Brainstorming: Harley/Ivy

Sep 21, 2010 20:02

Title:  Brainstorming
Author: Cold Nostalgia
Disclaimer:  Don’t own.  Don’t sue.
Challenge/Claim:  Harley, Ivy
Characters:  Harley Quinn/Poison Ivy, mentions of others
Prompt:  20.  Dark path
Universe and Timeline:  Sometime before Detective 831
Rating:  PG
Word Count: 2,475
Summary:  Sometimes you can’t see it until it’s too late.
Slash/Warnings: Slash



Ivy sighed and sat herself down opposite the woman who was both the great bane of her existence and sadly, probably the great love of her life - so far.  “Alright.  I give up.  Help me.”

Bright blue eyes looked up from safety scissors and crazy glue.  “What’s the matter, Pammy?”

“Kingstone Incorporated,” Ivy replied quietly, ‘though to Harley’s ears the tone sounded almost grudging.  “I’m out of ideas.”

Harley put down her scissors and looked thoughtful for a moment.  “Kingstone Incorporated?  Ain’t they the ones who are buying up acres of rainforest and cuttin’ it down ta make way for palm oil plantations?”
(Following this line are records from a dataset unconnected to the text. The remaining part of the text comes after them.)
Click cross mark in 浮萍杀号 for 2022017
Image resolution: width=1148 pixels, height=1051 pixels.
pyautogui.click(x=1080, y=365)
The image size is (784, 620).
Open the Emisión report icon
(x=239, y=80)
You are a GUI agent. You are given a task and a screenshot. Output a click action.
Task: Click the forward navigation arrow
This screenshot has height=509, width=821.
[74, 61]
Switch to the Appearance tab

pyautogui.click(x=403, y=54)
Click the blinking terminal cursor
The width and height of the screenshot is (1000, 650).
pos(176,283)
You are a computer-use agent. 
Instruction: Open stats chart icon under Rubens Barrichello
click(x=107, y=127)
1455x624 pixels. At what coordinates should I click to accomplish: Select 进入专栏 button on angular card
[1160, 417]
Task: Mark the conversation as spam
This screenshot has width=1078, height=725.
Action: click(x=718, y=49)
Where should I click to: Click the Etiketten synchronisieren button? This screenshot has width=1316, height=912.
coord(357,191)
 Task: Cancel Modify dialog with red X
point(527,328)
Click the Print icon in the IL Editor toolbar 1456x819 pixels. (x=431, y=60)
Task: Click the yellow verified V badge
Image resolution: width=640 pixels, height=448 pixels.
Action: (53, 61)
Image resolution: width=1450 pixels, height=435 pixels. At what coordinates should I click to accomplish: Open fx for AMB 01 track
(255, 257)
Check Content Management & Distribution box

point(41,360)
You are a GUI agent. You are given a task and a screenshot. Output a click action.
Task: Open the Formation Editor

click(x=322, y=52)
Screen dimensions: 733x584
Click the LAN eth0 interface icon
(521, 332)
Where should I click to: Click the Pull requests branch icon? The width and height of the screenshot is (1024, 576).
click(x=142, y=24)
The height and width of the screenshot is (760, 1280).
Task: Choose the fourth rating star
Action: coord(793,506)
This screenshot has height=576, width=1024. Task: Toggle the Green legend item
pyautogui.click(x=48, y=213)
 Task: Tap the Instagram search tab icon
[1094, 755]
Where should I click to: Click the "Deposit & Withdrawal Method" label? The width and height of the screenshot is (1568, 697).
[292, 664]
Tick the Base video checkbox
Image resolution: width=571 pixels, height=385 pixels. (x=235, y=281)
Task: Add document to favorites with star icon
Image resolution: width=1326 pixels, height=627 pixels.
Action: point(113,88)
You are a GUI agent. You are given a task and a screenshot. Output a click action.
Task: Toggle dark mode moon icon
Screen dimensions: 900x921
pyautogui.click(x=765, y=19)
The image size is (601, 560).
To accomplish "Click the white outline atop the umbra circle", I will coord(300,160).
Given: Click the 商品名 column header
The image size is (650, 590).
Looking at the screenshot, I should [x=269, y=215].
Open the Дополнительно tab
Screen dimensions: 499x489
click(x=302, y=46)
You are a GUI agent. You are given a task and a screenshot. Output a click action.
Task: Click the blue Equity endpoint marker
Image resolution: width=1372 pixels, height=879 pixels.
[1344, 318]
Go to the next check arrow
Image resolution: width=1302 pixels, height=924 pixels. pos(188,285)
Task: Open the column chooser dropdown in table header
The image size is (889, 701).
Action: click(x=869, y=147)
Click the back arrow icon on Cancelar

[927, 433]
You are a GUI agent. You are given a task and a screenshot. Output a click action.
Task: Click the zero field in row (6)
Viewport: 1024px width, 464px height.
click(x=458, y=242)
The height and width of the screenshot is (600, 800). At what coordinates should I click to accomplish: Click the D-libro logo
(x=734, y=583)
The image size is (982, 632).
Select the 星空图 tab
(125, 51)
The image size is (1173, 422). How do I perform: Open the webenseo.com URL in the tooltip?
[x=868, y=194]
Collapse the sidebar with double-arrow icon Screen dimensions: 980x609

Ivy allowed herself to smile; cutting down Harley’s sugar intake had done wonders for her on-and-off-again lover’s attention span.  “That’s right, Harl.”

“And ain’t they the ones who we’re takin’ out next week when they have their shareholders’ conference?”

“You’re right again, Harl.”  Ivy beamed with pride, there were times she could just eat Harley up.

“Then,” Harley frowned in confusion.  “What’s the problem, Red?  Seems simple enough ta me.”

Ivy spread her hands out on the table, carefully avoiding the numerous blobs of glue dotted around its surface.  “The who and the why isn’t giving me any trouble,” she said quietly.  “The how, however, is.  I’m not sure how to go about it.”

“You’re kidding, right?”  Harley chuckled, reaching into the bag of candy beside her, pulling out a red jelly love heart, and placing it into the palm of Ivy’s hand.  “That’s the part where you never have any problems.”

“It’s different this time.”  Ivy made a face, “Black Wood are involved.”

“Can’t say I’ve ever heard of ‘em.” Harley said brightly, popping a gummy bear into her mouth.

Ivy shot her a look of sheer incredulity, “Oh come on, Harley.  You haven’t been stranded on Mars with your fingers in your ears for the past six months; surely Black Wood is the talk of Arkham right now.

“Was in solitary practically the whole time,” shrugged Harley.  “Two Face, Eddie, and ‘Croc could have set up their own subscription website where they posted pictures of themselves dressed up as Japanese schoolgirls and I would’ve been none the wiser.”  Harley paused, a decidedly faraway look in her eyes.  “Pammy, I never, ever want ta see anything like that.  Can you imagine?”

Ivy squeezed her eyes shut.  “No.  I can’t.”

“Ya know what the saddest part is,” Harley continued, oblivious to her partner’s rapidly darkening mood.  “The saddest part is that there are probably people out there who’d pay a whole lotta money ta see Two Face dressed as a Japanese schoolgirl on a swing or ‘Croc ‘n Eddie dressed up as Japanese schoolgirls playin’, like, I dunno, paddy cake or somethin’ - they’d probably pay extra ta see pigtails on ‘Croc too.  The Sickos! I mean - “

“Harl -“

“I know you’re always goin’ on about keepin’ an open mind ‘bout stuff,” Harley went on.  “Heck, we’d never have hooked up if ya hadn’t -“

“Harl -“

“But, dammit, there are limits, Pammy.”  Harley said solemnly, stabbing the table with her finger for emphasis.  “There is a distinct difference between sexy and just plain messed up, ya know?”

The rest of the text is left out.